- **RECORD EXCERPTS**:

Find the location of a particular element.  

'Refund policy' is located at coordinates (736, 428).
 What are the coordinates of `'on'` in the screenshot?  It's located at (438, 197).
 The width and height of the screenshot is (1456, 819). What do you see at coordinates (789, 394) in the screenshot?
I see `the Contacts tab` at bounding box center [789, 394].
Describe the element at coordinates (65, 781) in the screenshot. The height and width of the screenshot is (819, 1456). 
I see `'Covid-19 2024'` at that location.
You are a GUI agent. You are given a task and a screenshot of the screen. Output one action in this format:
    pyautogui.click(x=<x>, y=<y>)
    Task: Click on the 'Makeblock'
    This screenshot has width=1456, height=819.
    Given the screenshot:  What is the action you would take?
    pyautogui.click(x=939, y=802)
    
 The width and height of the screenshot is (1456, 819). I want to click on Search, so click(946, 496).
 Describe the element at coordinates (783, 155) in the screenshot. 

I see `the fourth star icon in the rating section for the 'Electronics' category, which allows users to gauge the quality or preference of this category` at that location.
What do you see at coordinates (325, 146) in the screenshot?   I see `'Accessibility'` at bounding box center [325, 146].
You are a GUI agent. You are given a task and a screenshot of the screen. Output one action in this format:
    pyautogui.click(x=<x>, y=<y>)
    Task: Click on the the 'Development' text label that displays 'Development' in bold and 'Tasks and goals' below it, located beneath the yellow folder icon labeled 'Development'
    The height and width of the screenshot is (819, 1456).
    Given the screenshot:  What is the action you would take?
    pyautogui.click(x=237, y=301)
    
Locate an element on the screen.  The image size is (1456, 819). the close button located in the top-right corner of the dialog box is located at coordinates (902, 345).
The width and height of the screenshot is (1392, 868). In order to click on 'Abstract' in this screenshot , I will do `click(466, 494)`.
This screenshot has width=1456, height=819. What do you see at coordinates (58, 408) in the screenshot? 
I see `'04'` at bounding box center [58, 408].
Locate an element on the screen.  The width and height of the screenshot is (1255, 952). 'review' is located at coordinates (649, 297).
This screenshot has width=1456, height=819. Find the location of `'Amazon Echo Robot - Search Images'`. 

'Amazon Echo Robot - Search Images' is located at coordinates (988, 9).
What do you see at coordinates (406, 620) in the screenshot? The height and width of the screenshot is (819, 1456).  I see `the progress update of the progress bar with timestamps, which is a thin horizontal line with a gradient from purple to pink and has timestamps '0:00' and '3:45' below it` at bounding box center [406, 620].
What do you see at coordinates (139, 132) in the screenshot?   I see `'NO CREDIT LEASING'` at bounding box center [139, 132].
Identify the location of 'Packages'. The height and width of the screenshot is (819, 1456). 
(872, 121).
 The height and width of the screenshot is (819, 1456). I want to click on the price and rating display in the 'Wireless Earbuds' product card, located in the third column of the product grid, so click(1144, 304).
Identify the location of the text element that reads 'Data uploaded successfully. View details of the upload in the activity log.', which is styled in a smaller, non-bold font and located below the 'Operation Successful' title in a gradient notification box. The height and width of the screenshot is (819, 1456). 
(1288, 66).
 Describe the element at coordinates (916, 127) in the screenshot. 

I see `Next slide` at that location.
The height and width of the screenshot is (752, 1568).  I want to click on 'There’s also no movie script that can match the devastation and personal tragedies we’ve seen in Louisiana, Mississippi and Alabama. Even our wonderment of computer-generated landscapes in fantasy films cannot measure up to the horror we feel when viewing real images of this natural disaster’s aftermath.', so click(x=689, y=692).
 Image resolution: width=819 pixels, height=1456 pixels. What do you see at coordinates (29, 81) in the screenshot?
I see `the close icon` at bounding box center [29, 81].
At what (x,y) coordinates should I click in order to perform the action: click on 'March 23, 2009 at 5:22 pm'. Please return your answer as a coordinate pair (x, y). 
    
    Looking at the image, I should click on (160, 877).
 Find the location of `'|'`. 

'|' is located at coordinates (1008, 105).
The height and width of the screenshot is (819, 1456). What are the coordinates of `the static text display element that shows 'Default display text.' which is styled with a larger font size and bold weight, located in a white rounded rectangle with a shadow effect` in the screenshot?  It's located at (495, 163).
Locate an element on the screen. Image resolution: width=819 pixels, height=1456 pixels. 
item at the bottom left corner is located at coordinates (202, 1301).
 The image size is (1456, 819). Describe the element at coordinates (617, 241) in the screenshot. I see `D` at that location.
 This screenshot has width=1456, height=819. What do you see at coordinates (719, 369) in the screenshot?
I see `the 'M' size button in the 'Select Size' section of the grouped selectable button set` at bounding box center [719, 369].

- **EXERCISE**: Please give again the stretch of the material that opens with the line containing "The width and height of the screenshot is (1392, 868)." and closes with the line containing "The height and width of the screenshot is (819, 1456). I", swapping "Packages" for "Deliveries" and leaving everything else unchanged.

- **FINAL RESULT**:
The width and height of the screenshot is (1392, 868). In order to click on 'Abstract' in this screenshot , I will do `click(466, 494)`.
This screenshot has width=1456, height=819. What do you see at coordinates (58, 408) in the screenshot? 
I see `'04'` at bounding box center [58, 408].
Locate an element on the screen.  The width and height of the screenshot is (1255, 952). 'review' is located at coordinates (649, 297).
This screenshot has width=1456, height=819. Find the location of `'Amazon Echo Robot - Search Images'`. 

'Amazon Echo Robot - Search Images' is located at coordinates (988, 9).
What do you see at coordinates (406, 620) in the screenshot? The height and width of the screenshot is (819, 1456).  I see `the progress update of the progress bar with timestamps, which is a thin horizontal line with a gradient from purple to pink and has timestamps '0:00' and '3:45' below it` at bounding box center [406, 620].
What do you see at coordinates (139, 132) in the screenshot?   I see `'NO CREDIT LEASING'` at bounding box center [139, 132].
Identify the location of 'Deliveries'. The height and width of the screenshot is (819, 1456). 
(872, 121).
 The height and width of the screenshot is (819, 1456). I want to click on the price and rating display in the 'Wireless Earbuds' product card, located in the third column of the product grid, so click(1144, 304).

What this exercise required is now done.